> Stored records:
■ ■ ■ ■ ■ ■ ■

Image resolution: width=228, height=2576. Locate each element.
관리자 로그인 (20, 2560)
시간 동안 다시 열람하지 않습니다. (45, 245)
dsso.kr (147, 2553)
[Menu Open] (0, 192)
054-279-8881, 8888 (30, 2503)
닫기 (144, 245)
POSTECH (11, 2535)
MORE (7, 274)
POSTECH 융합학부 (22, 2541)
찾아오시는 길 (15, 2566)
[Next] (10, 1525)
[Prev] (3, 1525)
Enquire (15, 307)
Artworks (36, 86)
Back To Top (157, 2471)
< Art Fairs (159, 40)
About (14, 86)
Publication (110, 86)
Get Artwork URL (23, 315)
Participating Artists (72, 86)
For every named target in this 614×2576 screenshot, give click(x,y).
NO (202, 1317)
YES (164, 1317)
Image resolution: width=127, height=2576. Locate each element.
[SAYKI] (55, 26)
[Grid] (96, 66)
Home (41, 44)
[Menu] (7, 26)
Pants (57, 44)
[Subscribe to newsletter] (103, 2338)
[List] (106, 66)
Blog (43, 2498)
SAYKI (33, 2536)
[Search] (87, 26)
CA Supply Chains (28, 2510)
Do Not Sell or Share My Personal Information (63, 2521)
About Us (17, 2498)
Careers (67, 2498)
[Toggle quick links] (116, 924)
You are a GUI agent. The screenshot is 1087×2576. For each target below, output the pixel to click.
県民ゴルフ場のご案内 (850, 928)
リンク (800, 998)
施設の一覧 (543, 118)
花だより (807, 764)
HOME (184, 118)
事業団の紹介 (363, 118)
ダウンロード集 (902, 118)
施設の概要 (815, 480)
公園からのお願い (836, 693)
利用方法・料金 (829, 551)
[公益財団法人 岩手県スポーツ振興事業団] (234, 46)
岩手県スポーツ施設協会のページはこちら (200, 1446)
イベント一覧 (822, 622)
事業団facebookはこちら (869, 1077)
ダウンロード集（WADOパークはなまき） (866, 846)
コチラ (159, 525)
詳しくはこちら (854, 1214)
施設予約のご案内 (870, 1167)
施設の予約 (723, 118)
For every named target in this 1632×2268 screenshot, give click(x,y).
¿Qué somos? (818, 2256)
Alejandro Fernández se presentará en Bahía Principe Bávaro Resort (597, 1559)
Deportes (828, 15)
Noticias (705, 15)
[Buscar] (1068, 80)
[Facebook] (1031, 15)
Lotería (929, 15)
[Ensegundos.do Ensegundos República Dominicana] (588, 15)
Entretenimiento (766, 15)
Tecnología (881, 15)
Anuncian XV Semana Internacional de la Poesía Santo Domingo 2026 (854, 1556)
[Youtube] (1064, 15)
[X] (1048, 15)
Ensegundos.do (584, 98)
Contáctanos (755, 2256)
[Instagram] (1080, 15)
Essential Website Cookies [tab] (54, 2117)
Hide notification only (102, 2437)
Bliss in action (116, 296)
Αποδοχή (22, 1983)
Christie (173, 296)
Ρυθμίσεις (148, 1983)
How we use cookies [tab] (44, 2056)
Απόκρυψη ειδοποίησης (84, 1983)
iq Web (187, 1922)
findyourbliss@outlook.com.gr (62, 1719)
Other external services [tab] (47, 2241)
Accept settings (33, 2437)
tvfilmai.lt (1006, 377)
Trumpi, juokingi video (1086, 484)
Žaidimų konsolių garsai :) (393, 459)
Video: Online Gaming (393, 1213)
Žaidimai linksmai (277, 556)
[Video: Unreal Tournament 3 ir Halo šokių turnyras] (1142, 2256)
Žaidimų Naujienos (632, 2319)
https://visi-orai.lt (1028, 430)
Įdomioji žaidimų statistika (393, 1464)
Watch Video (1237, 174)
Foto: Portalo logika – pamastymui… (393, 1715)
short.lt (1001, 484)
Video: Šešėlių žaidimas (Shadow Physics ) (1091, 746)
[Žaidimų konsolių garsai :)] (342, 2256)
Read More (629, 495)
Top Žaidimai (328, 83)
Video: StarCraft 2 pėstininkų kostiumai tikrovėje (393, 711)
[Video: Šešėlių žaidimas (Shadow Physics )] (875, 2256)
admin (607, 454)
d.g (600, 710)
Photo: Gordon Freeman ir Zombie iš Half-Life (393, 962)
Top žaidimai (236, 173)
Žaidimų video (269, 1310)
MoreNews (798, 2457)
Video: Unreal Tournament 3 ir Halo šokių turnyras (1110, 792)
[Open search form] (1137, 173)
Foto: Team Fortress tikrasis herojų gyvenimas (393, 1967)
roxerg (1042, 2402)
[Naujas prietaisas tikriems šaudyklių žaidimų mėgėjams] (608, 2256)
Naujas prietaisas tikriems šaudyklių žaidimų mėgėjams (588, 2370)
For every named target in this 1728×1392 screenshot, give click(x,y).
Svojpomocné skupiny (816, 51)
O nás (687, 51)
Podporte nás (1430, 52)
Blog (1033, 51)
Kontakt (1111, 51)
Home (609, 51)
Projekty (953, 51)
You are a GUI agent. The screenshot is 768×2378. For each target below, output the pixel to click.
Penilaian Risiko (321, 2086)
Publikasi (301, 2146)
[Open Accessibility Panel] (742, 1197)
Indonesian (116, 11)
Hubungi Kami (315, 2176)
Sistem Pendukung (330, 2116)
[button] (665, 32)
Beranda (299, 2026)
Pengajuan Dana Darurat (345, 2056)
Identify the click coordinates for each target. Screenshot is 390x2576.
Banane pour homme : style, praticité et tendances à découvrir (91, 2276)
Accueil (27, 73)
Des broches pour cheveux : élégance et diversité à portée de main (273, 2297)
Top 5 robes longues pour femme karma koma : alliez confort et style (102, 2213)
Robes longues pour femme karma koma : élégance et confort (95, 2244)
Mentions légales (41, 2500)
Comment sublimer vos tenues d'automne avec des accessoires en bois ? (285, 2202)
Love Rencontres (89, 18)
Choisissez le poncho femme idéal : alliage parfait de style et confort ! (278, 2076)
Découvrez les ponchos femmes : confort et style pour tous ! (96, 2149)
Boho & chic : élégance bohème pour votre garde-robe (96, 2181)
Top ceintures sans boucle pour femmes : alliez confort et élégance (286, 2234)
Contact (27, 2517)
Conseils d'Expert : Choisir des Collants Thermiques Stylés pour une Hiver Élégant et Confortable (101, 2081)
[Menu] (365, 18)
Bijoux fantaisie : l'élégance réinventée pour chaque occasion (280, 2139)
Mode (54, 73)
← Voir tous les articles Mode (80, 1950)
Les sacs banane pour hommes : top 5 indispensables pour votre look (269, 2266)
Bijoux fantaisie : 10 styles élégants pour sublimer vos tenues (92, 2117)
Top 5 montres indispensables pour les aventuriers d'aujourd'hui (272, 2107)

■ ■ ■ ■ ■ ■ ■

> TASK OBJECTIVE:
In the records above, how many lines include "élégance"? Answer with the number alone.

> YOUR RESPONSE:
5